One of the most common physical problems that are associated with the aging process is the gradual decline in a person’s balance.  Most of my patients just attribute this as a natural part of the aging process. Some patients believe that they have undergone a disease process and that their sense of balance is irreversibly gone or diminished. The answer is that both of those patients are wrong and that there is good news.

Sure, there are certain situations such as a severe cerebrovascular accident (stroke) or other brain injuries, where there is damage that can’t be fixed.  However, just because something can not be completely fixed or reversed, that does not mean that it can not be improved or modified. The big take-away that every person that reads this article should have, is that with practice, you balance can be improved.  That your balance is fluid, meaning that it is constantly changing.

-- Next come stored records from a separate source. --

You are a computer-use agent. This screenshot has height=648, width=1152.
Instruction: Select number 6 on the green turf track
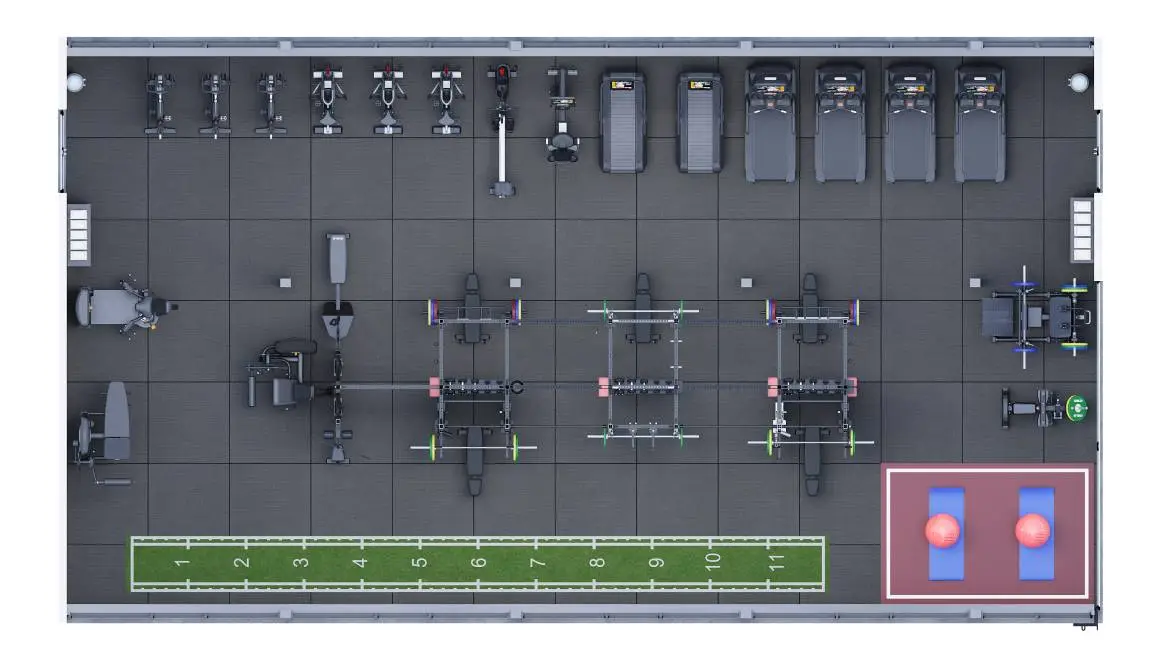tap(479, 564)
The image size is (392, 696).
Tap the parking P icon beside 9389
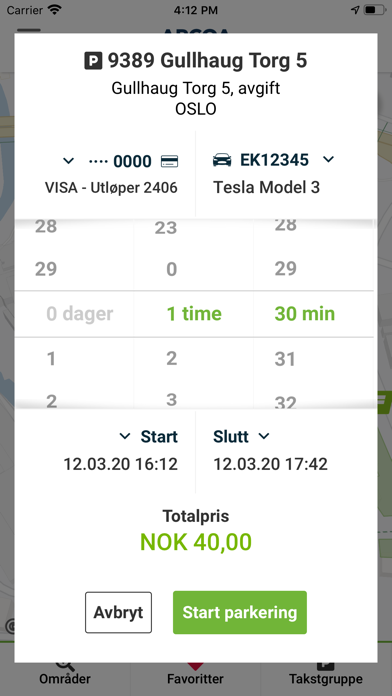tap(93, 60)
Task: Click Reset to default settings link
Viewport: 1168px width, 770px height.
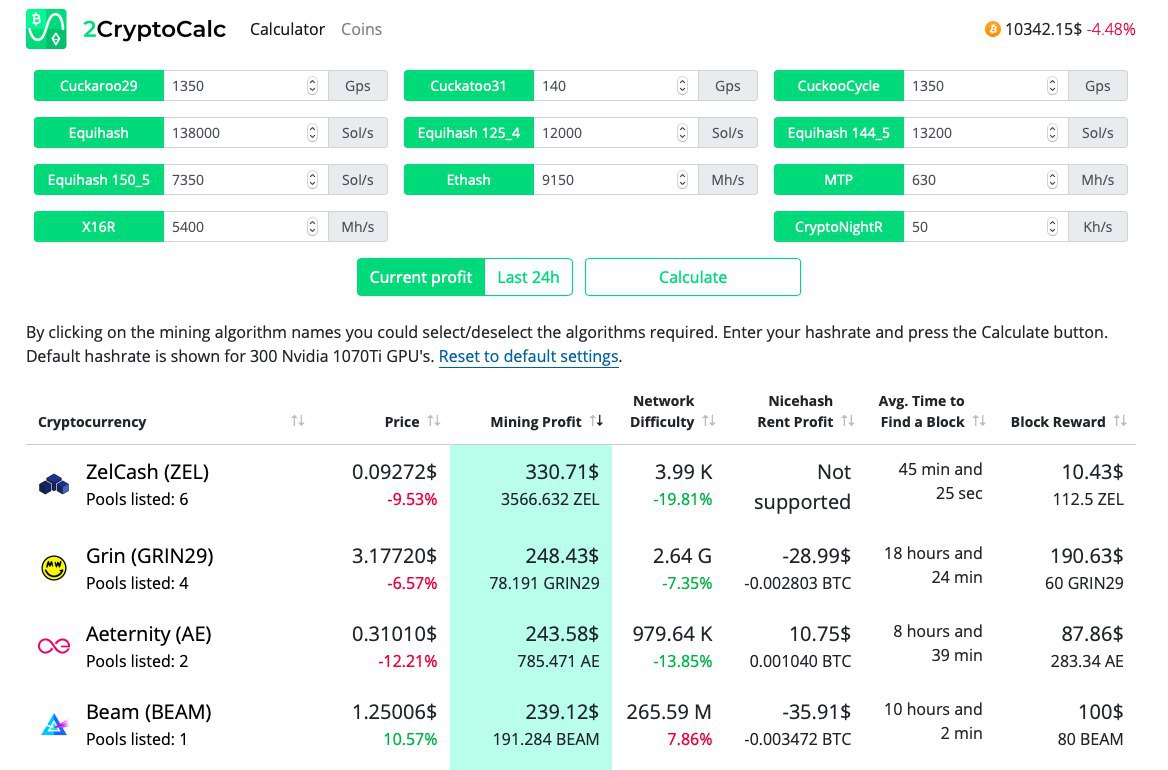Action: click(x=528, y=357)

Your balance is not a “if it’s gone, then it’s gone” situation. It is something that can always be sharpened, and usually in significant measures. Your balance always has the capacity for improvement.  

Your balance is actually the collaborative effort of several different systems in your body and there are multiple contributors.  Your vision, muscle tension, inner ears, and pressure sensors in your skin all contribute to you body’s sense of balance.

The truth is that balance training should be a regular part of any healthy exercise program.  Your physical therapist is uniquely qualified to help you improve your balance. Every patient’s treatment regimen varies, but there some recurring themes.  Most patients will receive therapy that has the goal of improving a patient’s flexibility, increasing their lower body strength and then performing specific exercises that will improve a patient’s ability to perform balance-specific tasks, such as standing on one leg.  

When being evaluated by a physical therapist, you will undergo certain balance tests.  These tests are being performed because, depending on your performance, there is a strong correlation to an increased risk of falling.  Falls are number one preventable cause of death in adults age 65 and higher. Your physical therapist can help you lower your risk and maintain your function and independence throughout your senior years.

So please, keep your head up.  There is hope. And walking with your head down is the quickest way to see your therapist for an injury, rather than to simply restore you balance and confidence.